It is not the first time that the delicate, hand-powered gondolas have come out on the losing side of encounters with the motor-powered vessels that now dominate Venice's waterways. In 14 serious incidents in the past 12 years seven people have died. And now the gondoliers have decided to stand up and be counted.

Next Sunday is the city's Regata Storica, one of Venice's biggest traditional festivals, when historic craft process down the Grand Canal and the gondoliers compete in races. But this year they will be displaying their anger as well as their prowess - though exactly how has yet to be made public. "We won't block the festival," said Roberto Luppi, president of the Bancali, the gondoliers' union, "but we will make ourselves heard."

The struggle of the gondoliers has been going on for 20 years. They have been the city's symbol for centuries, and their finely balanced, lacquered black craft, 36ft long, constructed of eight different types of wood including oak, lime and cherry, and nine inches shorter on the starboard side than the port, remain Venice's most visible link with its glorious past.

But the city they epitomise needs them less and less. In the 16th century, there were 10,000 gondolas in Venice; today there are 405. The number has been steady for a decade, and although a trip on a gondola costs as much as a good meal out for two, there is no shortage of passengers.

But their share of Venice's water-borne trade has never been lower. Of 2,000 journeys made by craft of every type in Venice per day, gondolas account for 6 per cent. Competing with them are 150 vaporetti, 288 fast motor taxis (dozens of which are unlicensed) and unnumbered large tourist launches, as well as delivery boats, speedboats for hire and police and ambulance vessels.

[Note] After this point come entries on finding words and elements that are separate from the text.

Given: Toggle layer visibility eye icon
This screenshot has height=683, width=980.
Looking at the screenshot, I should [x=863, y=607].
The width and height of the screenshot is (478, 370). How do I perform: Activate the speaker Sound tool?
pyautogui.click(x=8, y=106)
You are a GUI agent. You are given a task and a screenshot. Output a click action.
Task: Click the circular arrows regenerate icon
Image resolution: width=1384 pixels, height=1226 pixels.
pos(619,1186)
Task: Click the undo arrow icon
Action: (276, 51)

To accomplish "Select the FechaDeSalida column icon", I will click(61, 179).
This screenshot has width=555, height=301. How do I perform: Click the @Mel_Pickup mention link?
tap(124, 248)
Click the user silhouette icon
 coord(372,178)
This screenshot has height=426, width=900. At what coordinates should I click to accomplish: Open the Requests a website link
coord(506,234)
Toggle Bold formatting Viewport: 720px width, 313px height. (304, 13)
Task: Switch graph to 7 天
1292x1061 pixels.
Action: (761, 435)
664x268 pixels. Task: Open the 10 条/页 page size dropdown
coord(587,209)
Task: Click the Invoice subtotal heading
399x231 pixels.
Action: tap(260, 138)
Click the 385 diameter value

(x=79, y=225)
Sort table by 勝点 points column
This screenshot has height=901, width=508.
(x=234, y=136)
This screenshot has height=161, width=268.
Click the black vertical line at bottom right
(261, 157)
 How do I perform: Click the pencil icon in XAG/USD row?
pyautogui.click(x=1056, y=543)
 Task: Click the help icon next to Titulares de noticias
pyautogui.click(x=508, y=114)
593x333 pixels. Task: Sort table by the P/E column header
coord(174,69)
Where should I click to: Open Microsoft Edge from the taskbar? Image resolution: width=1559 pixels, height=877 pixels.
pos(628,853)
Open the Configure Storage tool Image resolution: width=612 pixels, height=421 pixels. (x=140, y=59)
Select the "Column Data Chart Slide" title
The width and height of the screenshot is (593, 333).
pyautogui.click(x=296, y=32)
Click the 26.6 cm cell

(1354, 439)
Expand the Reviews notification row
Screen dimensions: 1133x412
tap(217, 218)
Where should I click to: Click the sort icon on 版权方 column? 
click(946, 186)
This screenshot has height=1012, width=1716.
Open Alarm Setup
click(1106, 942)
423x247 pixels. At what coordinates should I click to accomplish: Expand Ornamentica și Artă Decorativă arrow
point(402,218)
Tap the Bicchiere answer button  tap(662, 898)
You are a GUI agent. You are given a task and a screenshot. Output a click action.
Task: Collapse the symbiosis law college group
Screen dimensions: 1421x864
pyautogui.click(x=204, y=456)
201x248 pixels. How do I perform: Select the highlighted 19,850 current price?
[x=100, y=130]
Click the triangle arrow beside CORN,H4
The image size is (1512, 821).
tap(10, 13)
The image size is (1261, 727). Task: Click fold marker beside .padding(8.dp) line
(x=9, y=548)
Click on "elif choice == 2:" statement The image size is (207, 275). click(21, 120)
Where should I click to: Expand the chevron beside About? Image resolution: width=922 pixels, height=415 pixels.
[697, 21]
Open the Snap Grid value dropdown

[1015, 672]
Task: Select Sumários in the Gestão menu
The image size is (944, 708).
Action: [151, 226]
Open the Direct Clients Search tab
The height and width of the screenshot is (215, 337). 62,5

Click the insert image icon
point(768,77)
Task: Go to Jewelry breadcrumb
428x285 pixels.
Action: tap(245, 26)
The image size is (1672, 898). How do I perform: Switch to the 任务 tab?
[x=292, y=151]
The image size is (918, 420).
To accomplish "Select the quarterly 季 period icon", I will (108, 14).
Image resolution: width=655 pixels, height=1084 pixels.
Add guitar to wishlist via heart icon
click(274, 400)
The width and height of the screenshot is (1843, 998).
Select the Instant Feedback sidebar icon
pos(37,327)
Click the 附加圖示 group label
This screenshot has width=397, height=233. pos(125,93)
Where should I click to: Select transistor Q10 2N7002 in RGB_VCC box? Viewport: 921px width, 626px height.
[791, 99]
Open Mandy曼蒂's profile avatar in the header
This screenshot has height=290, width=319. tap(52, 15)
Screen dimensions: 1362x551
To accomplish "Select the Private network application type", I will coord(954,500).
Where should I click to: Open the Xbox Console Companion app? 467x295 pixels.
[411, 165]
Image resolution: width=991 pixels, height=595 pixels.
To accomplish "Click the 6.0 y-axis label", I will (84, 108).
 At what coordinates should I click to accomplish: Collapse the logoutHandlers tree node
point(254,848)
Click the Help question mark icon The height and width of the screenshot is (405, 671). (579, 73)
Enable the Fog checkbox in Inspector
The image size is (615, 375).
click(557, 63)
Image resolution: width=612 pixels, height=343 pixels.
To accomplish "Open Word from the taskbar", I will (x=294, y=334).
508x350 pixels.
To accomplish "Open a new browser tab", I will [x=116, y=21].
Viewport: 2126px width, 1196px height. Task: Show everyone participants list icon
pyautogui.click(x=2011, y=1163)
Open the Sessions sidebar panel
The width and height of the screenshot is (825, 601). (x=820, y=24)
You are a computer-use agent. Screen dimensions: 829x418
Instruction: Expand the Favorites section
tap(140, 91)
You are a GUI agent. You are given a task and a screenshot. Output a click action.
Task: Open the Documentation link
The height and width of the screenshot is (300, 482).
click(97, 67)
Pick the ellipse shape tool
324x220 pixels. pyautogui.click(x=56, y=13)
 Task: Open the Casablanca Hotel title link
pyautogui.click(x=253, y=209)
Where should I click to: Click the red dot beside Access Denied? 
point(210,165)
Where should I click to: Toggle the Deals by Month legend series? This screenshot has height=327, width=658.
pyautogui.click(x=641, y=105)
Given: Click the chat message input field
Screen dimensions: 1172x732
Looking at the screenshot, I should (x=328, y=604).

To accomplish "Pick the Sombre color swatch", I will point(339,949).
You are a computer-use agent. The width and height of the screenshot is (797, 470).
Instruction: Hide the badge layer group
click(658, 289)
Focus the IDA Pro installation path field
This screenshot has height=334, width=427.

All of them can go anywhere on the canal system that they fancy, and while there are strict speed limits, police have given up attempting to clamp down on speeders, according to a report in La Repubblica. Traffic on the canals, it is said, has increased by 30 per cent in the past two years. "Today," writes Roberto Bianchin, "the city is on the point of collapse, the waterways have become an inferno, clogged and dangerous."